TASK DESCRIPTION
In the records below, find the line that contains "Click the 7" and the line that contains "Screen dimensions: 364x315", then retype exactly those two lines and every line between them.

----

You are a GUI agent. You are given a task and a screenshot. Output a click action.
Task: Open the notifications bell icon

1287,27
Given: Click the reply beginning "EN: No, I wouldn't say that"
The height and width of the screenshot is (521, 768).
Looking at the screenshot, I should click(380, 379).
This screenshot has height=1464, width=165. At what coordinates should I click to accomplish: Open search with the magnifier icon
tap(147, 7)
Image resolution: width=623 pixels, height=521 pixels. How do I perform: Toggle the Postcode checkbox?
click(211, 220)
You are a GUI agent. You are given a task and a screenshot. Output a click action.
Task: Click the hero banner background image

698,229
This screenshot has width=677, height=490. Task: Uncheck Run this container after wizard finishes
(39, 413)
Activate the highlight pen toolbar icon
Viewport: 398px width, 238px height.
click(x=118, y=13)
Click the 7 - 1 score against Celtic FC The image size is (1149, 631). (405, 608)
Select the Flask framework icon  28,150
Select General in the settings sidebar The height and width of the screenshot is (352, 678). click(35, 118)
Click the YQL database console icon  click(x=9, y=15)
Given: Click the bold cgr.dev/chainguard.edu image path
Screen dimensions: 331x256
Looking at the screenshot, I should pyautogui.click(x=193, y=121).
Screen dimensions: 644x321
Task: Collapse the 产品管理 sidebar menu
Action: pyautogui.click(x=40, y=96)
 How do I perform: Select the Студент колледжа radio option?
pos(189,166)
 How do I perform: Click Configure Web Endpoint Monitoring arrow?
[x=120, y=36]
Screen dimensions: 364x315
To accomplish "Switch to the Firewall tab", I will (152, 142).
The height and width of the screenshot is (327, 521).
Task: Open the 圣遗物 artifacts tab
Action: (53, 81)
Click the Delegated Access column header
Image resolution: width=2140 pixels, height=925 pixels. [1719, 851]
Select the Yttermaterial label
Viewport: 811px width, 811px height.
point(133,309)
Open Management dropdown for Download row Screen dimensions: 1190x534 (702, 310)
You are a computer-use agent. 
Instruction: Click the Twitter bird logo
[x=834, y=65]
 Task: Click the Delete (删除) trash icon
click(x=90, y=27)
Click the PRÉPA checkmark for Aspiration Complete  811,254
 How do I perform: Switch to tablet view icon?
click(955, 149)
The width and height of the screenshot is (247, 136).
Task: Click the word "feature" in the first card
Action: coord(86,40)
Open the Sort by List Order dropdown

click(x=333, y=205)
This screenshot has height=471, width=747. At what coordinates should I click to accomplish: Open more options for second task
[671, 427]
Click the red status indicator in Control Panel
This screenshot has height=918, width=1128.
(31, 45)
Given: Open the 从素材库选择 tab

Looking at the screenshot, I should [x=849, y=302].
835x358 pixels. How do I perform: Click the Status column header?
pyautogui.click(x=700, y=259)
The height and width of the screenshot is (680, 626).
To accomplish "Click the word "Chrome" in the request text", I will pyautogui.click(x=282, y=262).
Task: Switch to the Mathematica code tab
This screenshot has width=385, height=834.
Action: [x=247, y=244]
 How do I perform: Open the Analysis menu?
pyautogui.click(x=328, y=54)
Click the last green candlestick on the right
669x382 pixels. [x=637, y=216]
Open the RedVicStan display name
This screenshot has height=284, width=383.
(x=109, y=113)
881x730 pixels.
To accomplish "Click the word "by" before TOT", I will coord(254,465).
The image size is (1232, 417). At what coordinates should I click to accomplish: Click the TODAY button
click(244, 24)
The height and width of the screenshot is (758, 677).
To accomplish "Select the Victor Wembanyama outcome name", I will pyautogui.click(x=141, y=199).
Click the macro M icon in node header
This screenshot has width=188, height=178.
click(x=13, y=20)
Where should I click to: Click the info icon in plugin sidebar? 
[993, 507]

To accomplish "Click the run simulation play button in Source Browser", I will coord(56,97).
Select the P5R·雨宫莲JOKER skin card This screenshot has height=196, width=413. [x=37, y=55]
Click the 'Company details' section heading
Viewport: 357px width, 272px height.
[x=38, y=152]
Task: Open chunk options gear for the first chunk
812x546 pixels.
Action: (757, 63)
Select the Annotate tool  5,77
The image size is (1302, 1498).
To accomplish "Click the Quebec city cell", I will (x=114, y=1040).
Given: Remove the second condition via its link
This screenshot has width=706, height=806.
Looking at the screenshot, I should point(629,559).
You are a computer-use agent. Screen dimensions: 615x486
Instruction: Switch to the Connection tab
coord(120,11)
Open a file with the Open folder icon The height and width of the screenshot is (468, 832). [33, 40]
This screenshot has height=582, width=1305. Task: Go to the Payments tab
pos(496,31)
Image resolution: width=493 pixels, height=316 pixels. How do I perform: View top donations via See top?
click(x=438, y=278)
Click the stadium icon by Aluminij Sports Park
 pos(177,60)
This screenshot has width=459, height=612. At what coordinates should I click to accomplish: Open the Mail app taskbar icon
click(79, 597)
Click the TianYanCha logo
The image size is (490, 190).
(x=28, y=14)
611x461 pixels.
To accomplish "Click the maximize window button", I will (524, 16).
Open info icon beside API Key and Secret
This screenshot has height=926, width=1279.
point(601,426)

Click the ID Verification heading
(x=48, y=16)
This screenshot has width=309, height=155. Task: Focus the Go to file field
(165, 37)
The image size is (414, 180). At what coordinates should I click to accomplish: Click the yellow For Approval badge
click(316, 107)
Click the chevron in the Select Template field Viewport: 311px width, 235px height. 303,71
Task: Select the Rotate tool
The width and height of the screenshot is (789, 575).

----

RESPONSE
Click the 7 - 1 score against Celtic FC The image size is (1149, 631). (405, 608)
Select the Flask framework icon  28,150
Select General in the settings sidebar The height and width of the screenshot is (352, 678). click(35, 118)
Click the YQL database console icon  click(x=9, y=15)
Given: Click the bold cgr.dev/chainguard.edu image path
Screen dimensions: 331x256
Looking at the screenshot, I should pyautogui.click(x=193, y=121).
Screen dimensions: 644x321
Task: Collapse the 产品管理 sidebar menu
Action: pyautogui.click(x=40, y=96)
 How do I perform: Select the Студент колледжа radio option?
pos(189,166)
 How do I perform: Click Configure Web Endpoint Monitoring arrow?
[x=120, y=36]
Screen dimensions: 364x315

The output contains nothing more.